Keywords: familial combined hyperlipidemia, ApoC3, mouse model, lipid-lowering, atherosclerosis
Introduction
Familial combined hyperlipidemia (FCHL) is a common and prevalent hereditary metabolic abnormality with complex inheritance, which is characterized by an increase in serum total cholesterol (TC) and triglycerides (TG) levels [1, 2]. The increases in plasma lipids represent risk factors for cardiovascular disease (CVD) and CVD-related mortality [3–5]. To date, the existing management strategies for FCHL patients are limited to therapeutic agents like statins to lower TC and TG levels [6]. The lack of suitable animal models of FCHL is an obstacle for mechanistic understanding of the genetic basis and pathophysiology of FCHL.

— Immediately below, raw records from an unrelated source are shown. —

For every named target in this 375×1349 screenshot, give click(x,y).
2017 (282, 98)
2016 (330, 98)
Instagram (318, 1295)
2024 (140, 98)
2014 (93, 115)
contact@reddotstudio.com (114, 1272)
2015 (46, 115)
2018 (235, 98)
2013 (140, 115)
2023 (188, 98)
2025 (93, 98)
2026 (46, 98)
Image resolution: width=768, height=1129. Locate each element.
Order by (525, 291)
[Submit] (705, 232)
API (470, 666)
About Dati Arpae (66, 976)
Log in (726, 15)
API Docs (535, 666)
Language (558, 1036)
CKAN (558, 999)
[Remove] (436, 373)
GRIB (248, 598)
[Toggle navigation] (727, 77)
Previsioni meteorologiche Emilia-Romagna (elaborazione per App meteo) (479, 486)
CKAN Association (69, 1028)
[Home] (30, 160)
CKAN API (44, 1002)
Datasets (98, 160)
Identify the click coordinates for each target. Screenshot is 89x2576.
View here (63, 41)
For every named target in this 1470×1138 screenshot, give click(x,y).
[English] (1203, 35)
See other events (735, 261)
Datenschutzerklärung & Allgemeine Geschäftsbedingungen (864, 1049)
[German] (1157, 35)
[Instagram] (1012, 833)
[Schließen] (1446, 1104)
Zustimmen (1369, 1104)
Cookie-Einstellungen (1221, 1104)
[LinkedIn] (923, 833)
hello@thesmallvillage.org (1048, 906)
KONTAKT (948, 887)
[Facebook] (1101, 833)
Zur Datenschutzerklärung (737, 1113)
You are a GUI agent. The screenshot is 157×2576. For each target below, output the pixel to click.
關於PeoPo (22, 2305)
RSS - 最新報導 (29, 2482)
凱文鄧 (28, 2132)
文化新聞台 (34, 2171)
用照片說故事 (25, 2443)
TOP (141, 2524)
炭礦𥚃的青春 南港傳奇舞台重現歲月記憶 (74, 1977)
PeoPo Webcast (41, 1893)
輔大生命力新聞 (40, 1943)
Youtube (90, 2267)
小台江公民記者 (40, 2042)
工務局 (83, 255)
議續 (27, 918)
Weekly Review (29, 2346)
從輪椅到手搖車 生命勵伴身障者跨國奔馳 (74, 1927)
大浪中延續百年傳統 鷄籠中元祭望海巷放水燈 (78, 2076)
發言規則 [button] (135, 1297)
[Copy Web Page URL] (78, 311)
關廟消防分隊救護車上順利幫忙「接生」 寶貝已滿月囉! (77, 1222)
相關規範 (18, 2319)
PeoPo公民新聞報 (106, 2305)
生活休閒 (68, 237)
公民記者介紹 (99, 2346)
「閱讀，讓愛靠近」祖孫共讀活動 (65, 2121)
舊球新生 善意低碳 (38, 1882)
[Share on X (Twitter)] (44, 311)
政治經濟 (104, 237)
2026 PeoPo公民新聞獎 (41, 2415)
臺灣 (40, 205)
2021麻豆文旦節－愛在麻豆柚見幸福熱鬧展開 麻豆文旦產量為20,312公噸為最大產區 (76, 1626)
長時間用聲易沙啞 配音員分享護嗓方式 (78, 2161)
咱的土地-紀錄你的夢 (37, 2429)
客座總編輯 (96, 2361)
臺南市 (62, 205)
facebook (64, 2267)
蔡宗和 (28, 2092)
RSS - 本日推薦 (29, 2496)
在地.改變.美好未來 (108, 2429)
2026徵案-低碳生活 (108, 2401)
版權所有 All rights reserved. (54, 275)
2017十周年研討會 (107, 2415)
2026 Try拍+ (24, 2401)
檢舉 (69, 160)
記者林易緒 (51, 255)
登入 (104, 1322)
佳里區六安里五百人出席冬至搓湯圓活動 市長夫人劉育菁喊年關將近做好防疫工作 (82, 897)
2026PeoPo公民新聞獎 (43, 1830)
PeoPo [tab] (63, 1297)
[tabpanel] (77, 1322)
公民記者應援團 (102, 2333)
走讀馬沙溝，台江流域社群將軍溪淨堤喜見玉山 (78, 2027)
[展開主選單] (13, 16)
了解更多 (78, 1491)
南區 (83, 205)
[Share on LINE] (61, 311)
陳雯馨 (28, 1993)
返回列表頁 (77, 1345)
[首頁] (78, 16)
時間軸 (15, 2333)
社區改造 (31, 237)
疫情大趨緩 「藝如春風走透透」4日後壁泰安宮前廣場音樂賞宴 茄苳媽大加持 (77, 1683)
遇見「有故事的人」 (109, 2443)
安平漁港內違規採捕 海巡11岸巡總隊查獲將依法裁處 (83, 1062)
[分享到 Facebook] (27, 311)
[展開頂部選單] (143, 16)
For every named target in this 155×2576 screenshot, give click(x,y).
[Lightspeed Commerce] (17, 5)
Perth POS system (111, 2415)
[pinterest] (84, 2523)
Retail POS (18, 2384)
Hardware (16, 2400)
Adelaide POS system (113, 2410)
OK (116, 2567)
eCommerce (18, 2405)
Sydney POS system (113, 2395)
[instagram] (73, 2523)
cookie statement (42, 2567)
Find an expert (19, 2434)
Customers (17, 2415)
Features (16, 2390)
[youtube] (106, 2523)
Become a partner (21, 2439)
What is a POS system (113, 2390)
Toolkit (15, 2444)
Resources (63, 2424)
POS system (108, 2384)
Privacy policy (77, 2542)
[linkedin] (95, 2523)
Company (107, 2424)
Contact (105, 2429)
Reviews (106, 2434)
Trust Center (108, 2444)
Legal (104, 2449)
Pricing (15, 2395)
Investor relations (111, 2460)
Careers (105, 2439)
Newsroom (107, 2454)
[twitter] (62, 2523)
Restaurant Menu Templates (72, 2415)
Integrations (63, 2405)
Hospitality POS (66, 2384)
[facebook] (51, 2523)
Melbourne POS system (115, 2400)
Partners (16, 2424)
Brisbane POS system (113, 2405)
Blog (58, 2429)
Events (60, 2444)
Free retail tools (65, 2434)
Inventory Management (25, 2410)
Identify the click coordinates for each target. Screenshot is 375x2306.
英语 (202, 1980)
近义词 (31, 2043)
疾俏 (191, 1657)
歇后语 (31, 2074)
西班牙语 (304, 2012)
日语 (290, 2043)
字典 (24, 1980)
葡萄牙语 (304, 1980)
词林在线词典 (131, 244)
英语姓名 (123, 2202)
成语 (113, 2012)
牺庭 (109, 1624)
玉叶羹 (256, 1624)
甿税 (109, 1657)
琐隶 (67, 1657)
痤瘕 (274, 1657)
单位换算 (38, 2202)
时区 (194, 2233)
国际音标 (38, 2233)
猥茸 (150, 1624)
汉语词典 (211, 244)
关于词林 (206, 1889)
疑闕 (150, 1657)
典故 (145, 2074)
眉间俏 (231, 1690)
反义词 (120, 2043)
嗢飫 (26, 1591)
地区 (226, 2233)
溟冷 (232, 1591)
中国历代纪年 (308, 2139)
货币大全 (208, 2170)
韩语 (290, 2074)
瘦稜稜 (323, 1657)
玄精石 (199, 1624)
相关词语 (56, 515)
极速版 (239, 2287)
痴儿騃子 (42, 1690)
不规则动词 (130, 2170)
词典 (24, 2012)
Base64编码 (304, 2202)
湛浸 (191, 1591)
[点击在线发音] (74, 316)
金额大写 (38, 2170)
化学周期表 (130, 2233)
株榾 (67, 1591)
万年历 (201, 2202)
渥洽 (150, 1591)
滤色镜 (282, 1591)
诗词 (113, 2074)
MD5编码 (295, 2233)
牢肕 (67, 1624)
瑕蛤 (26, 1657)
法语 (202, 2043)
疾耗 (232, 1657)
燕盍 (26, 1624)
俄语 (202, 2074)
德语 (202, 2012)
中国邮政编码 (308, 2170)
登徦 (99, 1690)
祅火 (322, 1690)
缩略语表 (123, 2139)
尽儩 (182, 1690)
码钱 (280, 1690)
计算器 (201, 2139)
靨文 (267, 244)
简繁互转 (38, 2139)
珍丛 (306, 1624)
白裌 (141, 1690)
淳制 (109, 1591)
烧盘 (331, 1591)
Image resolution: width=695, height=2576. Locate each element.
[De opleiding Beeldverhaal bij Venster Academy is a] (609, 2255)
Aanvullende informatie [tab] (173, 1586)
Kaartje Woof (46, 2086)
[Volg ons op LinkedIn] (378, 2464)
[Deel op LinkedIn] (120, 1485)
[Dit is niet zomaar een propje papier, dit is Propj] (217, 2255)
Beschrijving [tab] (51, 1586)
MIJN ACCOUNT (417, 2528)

The Apolipoprotein C3 (ApoC3) gene cluster is closely linked with hyperlipidemia and plays a crucial role in the metabolism of TGs [7–9]. The correlation is positive such that the higher the level of ApoC3, the higher the incidence and severity of atherosclerosis in patients [10–12]. Volanesorsen, a novel antisense oligonucleotide (ASO) targeting ApoC3 [13], effectively lowers TG levels in individuals with hyperlipidemia as found in the results of a phase 3 clinical trial [14]. In a mouse model, Li et al. [15] reported that ApoC3 transgene promoted the development of atherosclerotic aortic lesions in low density lipoprotein receptor (LDLR)-deficient mice after 3 months of feeding with an atherogenic diet. Other studies have shown that knockout of ApoC3 delays atherogenesis induced by a high-fat diet (HFD) in New Zealand White rabbits [16] and also led to attainment of an anti-atherogenic lipid profile in hamsters fed a high-cholesterol diet (HCD) [17]. ApoC3 has a strong correlation with hyperlipidemia and atherosclerosis; however, the model described by Masucci-Magoulas et al. [18] requires the crossbreeding of human ApoC3 transgenic mice with LDLR-deficient mice (which is time- and cost-consuming). In this study, we aim to establish a novel mouse model of FCHL without crossbreeding with LDLR-deficient mice. We achieve this aim by inserting a human ApoC3 transgene (hApoC3-Tg) into C57BL/6 J (C57) mice and injecting a gain-of-function variant of adeno-associated virus-proprotein convertase subtilisin/kexin type 9 (AAV-PCSK9) [19]. This new model offers a novel research tool to investigate the pathophysiological mechanisms and potential intervention strategies of FCHL.
Materials and methods
Animals
In our study, twenty 6-week-old male hApoC3-Tg mice (T055510) and five 6-week-old male C57 mice (N000013) were purchased from GemPharmatech Co., Ltd. (Nanjing, China). After one week of adaptation, mice were divided into 4 groups according to body weight, 5 C57 mice and 5 hApoC3-Tg mice were fed a CD, 15 hApoC3-Tg mice were fed a HCD and injected AAV-PCSK9. After the corresponding 6-weeks of HCD, hApoC3-Tg mice were randomized to two groups. One group received oral gavage with atorvastatin (10 mg·kg−1·d−1) and fenofibrate (100 mg·kg−1·d−1) for 10 weeks. Another group received vehicle (40% PEG 300, 5% Tween 80 and phosphate buffer) administration. Atorvastatin (HY-B0589) and fenofibrate (HY-17356) were purchased from MedChemExpress Co., Ltd. (Shanghai, China). Body weight of all mice was recorded once a week. All mice were sacrificed and tissues were harvested at week 16. H&E staining was performed to evaluate tissue injury. The animal ethics committee of the University of Science and Technology of China (USTC) approved the animal protocols (USTCACUC212401038).
Analysis of lipid metabolism
Blood was collected from fasted mice. Serum TC, TG, high density lipoprotein (HDL) and LDL levels were determined by a biochemical autoanalyzer, as same as serum levels of the liver enzyme alanine transaminase (ALT) and aspartate transaminase (AST). Liver TG (FUJIFILM Wako, 290-63701) and TC (FUJIFILM Wako, 294-65801) were determined with commercial kits, respectively. Serum hApoC3 levels were measured using a hAPOC3 ELISA Kit (EHAPOC3, Thermo Fisher Scientific, USA).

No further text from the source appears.